_DIRECTIONS FOR THIS TASK_: Please state how many lines in the records below contain the word "agent"; the answer should be a number and nothing else.
---------- AVAILABLE DATA
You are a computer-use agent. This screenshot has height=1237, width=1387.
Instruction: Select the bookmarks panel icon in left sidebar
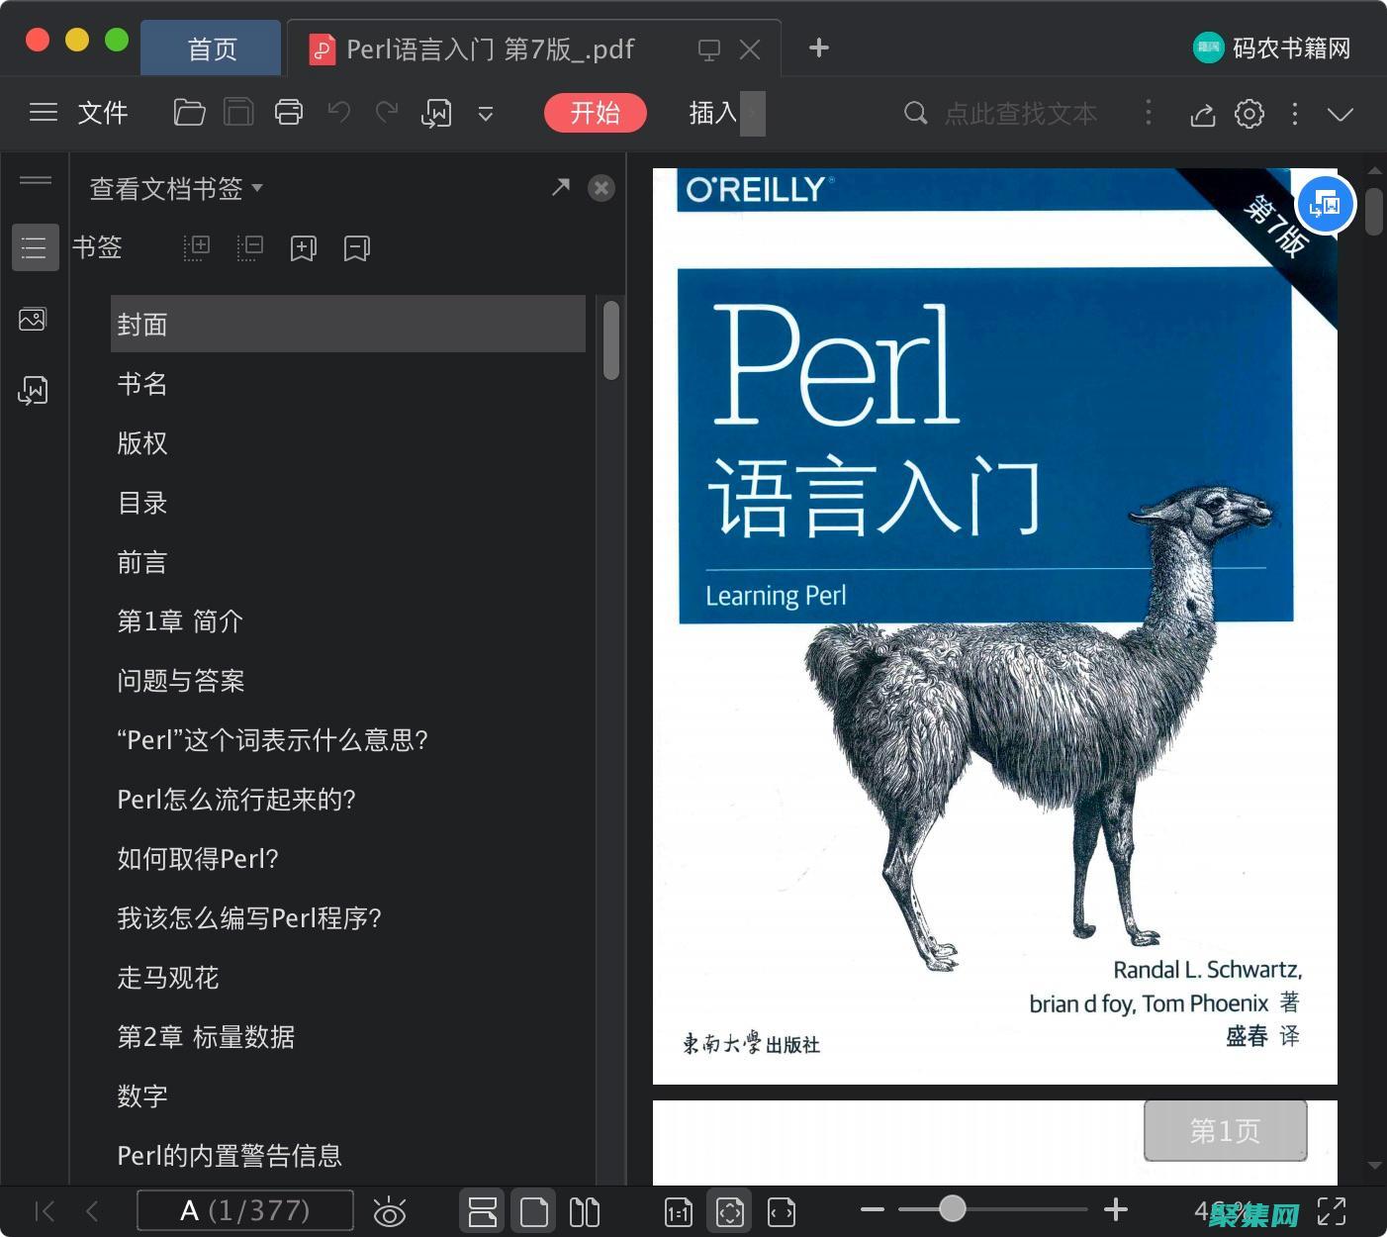coord(35,247)
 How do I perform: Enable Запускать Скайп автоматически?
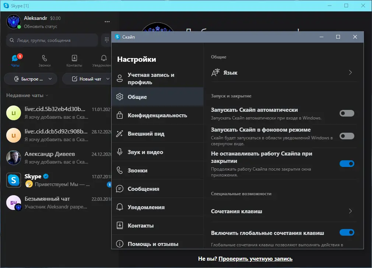click(347, 113)
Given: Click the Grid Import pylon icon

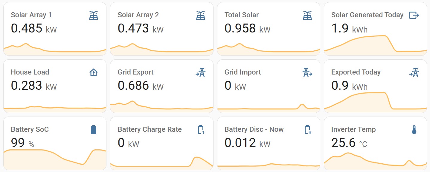Looking at the screenshot, I should (x=307, y=72).
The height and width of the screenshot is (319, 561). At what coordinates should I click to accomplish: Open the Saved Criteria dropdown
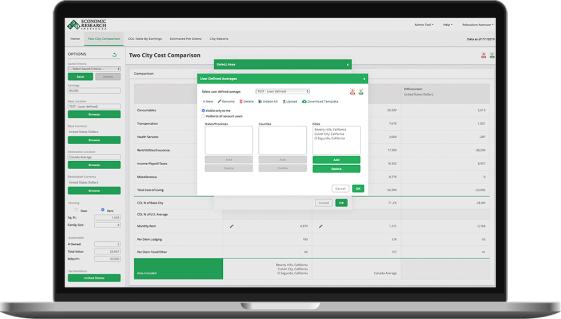click(x=94, y=69)
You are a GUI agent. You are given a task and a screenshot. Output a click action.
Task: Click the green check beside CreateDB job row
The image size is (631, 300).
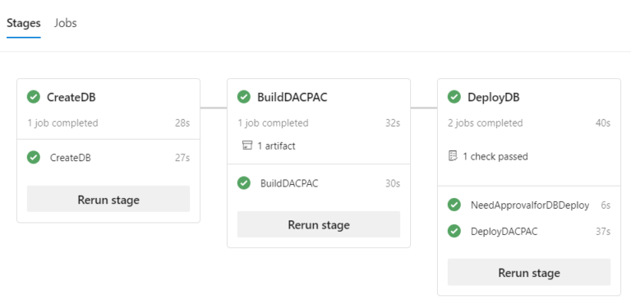[x=34, y=158]
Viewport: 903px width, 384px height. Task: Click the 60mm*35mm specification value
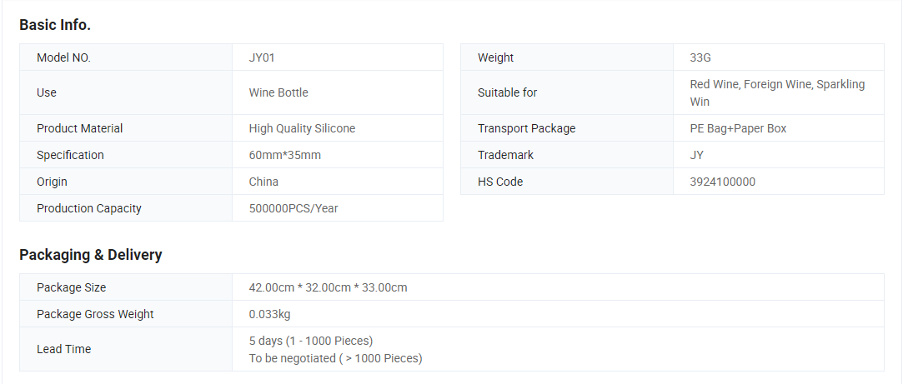pos(285,155)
--------------------
_EXERCISE RESPONSE_: 2